EXERCISE DESCRIPTION:
Your response should consist solely of the lines from the one containing "Where should I click to: Open captions" through the end of the data, copied exactly.
- Opening Delimiter -
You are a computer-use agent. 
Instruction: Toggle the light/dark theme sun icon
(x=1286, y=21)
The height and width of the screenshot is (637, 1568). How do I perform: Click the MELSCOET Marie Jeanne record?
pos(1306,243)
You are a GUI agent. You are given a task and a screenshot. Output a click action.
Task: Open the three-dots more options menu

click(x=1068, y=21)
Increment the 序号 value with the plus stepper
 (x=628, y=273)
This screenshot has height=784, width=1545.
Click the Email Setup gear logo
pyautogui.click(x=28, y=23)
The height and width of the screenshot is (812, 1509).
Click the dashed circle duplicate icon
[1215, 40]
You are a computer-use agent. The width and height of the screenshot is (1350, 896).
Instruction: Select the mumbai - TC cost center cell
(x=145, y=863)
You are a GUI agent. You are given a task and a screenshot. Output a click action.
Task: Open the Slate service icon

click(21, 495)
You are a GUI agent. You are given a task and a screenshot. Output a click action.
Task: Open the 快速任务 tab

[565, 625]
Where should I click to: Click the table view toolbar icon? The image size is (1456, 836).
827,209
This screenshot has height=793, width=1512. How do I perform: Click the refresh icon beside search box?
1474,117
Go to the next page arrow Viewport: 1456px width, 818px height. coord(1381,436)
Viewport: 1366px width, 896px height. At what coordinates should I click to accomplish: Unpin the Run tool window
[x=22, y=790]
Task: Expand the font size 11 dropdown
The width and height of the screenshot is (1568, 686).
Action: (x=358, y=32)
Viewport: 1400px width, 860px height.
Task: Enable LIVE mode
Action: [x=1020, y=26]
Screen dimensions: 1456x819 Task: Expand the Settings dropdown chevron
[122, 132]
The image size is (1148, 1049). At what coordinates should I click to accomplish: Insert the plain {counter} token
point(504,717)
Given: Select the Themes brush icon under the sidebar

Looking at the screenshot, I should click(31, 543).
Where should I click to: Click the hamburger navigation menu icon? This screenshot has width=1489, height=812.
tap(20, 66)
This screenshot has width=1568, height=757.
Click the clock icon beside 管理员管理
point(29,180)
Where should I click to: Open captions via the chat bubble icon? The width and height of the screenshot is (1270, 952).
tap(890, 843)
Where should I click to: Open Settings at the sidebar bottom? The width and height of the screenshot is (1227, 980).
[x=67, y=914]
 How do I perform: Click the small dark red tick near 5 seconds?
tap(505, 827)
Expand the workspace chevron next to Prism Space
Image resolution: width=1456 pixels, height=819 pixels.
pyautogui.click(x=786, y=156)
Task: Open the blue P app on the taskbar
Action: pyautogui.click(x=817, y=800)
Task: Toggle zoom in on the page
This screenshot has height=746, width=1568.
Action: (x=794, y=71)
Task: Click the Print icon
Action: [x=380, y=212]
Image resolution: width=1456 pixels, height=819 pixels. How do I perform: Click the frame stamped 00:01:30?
- Closing Delimiter -
EXERCISE OUTPUT:
Where should I click to: Open captions via the chat bubble icon? The width and height of the screenshot is (1270, 952).
tap(890, 843)
Where should I click to: Open Settings at the sidebar bottom? The width and height of the screenshot is (1227, 980).
[x=67, y=914]
 How do I perform: Click the small dark red tick near 5 seconds?
tap(505, 827)
Expand the workspace chevron next to Prism Space
Image resolution: width=1456 pixels, height=819 pixels.
pyautogui.click(x=786, y=156)
Task: Open the blue P app on the taskbar
Action: pyautogui.click(x=817, y=800)
Task: Toggle zoom in on the page
This screenshot has height=746, width=1568.
Action: (x=794, y=71)
Task: Click the Print icon
Action: [x=380, y=212]
Image resolution: width=1456 pixels, height=819 pixels. How do I perform: Click the frame stamped 00:01:30?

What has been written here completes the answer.